Tasks for this exercise:
a) Decide whether each statement agrees with the e-commerce fraud prevention excerpt, answering yes or no and quoting the words that settle it: (i) US shoppers tend to dislike checkouts with many steps; (ii) the excerpt recommends manually reviewing every order no matter the volume; (iii) under card verification, the system asks for the card's PIN.
b) Carry on the e-commerce fraud prevention excerpt from the point where it stops.

Excerpt provided:
↓

Another major part of PCI compliance is a firewall between your access points and your consumer data. If you don’t have an internal IT team that can assist with these items, be sure to find a consultant or specialist to get it done.

Use ID Verification Software

When consumers purchase on your website, they are entering sensitive information and trusting you to protect it.

For an e-comm merchant, this is a delicate dance between protecting your customers and having too much friction in the checkout process. US consumers are notoriously averse to “friction” or too many steps required in the checkout process. That being said, you should still implement a verification system in your payment gateway. There are a few different options to choose from, including:

  • Card Verification – the system requests the security number on the back of the card
  • PIN Number – the system asks for the PIN associated with the card.

All these options should be available through your payment processor. Ask your representative how to activate these options to protect your consumer data.

Review Potentially Risky Orders in Depth

Depending on the volume in your business, it can be difficult to review every single order. That’s why fraud detection software exists. However, you should make time to review extremely risky orders manually. If your fraud detection software raises a flag on a particular order, be sure that you or someone on your team is reviewing that order.

When reviewing the order, look for things like unusual activity for that cardholder, billing data that doesn’t match, URLs from odd locations, etc. If you need more verification, attempt to reach out to the customer. It’s usually a sign of fraud if you don’t get a response back from them.

Require Proof of Delivery
Working with trusted delivery partners can help combat return fraud. This type of fraud happens when a customer purchases and receives their goods, but then asks for a refund, claiming they never received their products. If you work with carriers who provide proof of delivery such as photos or signatures, you could save your business a lot of money and headaches.

↑

Given information:
↓

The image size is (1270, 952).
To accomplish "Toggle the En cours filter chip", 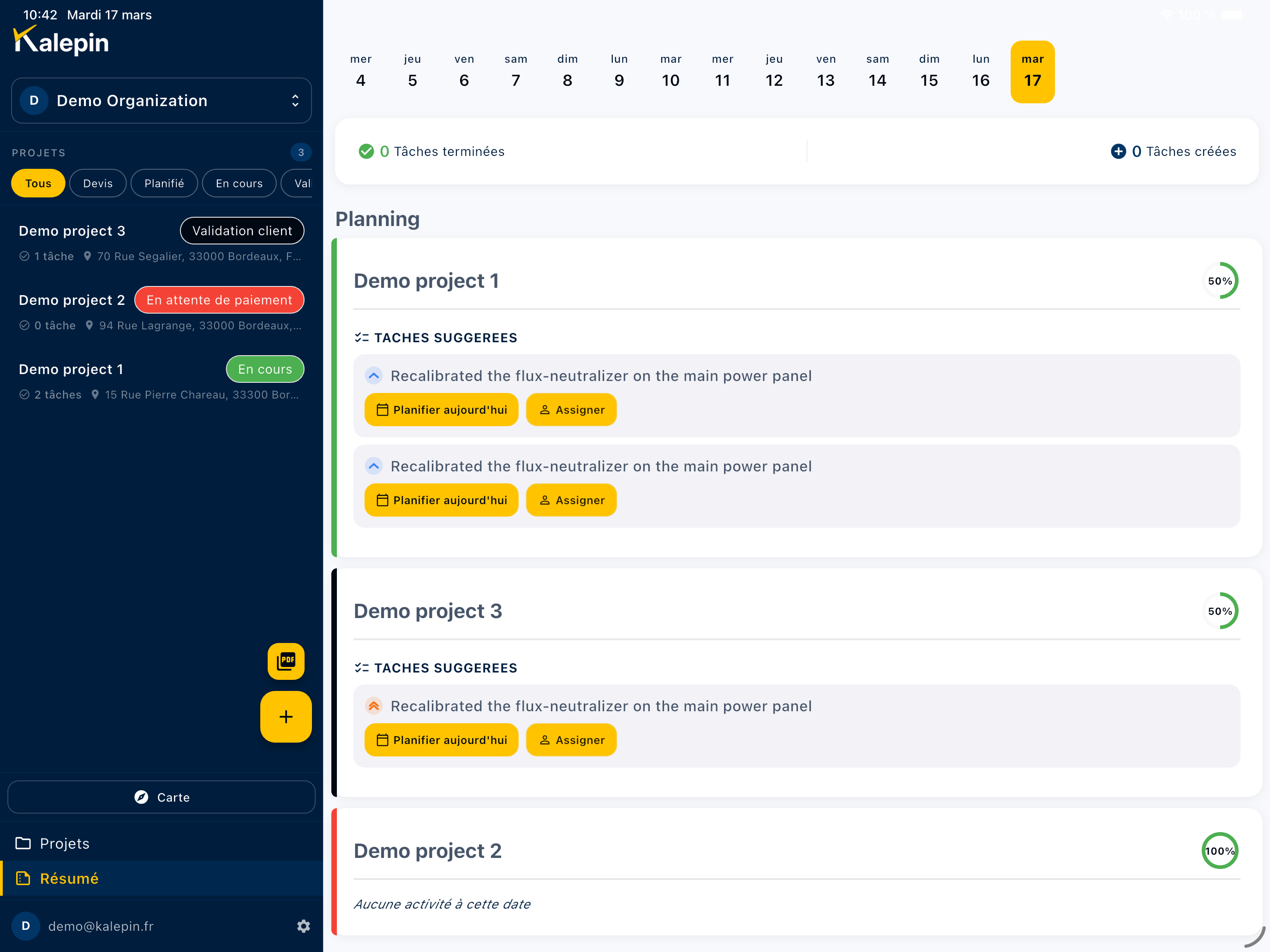I will (239, 184).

↑

The answers:
a)
(i) Yes: "US consumers are notoriously averse to “friction” or too many steps required in the checkout process."
(ii) No: "you should make time to review extremely risky orders manually."
(iii) No: "Card Verification – the system requests the security number on the back of the card"

b)
Implement Quantity Limits
High quantities of the same product or a few products can be indicative of fraud. Limiting the quantity that can be purchased on your site in one day can help mitigate this risk. To figure out what the limit should be, do some analysis on purchasing trends over the past 6-12 months. That should give you a good idea of how much your customers purchase at one time.
Block Repeat Offenders
Creating a blocklist of past fraudsters can prevent them from coming back for more. This can be done in two ways: building a blocklist and using IP fraud scoring tools. A blocklist is a document that contains names, credit card numbers, billing addresses, IP addresses, etc. It can flag and prevent attempted orders that are placed by the people on the list. An IP fraud scoring tool can detect IP addresses that have been linked to fraud in the past and prevent them from making purchases on your site.
Fraud Prevention Software
As the fraud prevention industry continues to grow, there are more options available to business owners. Here is a list of some of the top-rated fraud prevention software companies on the market today. If you’re looking for a fraud prevention software, partner, or consultant, this list is a great place to start.

  • Riskified
  • Kount
  • Forter
  • SEON
  • Signifyd

Depending on your business, you may need different software and tools for protection. Doing your due diligence and planning to move forward can get you on track to protecting your customers and saving money by decreasing e-commerce fraud. Be sure to shop multiple vendors for software before making your selection. A good fit for a vendor is someone who will partner with you, provide flexible options, and meet the needs of your business.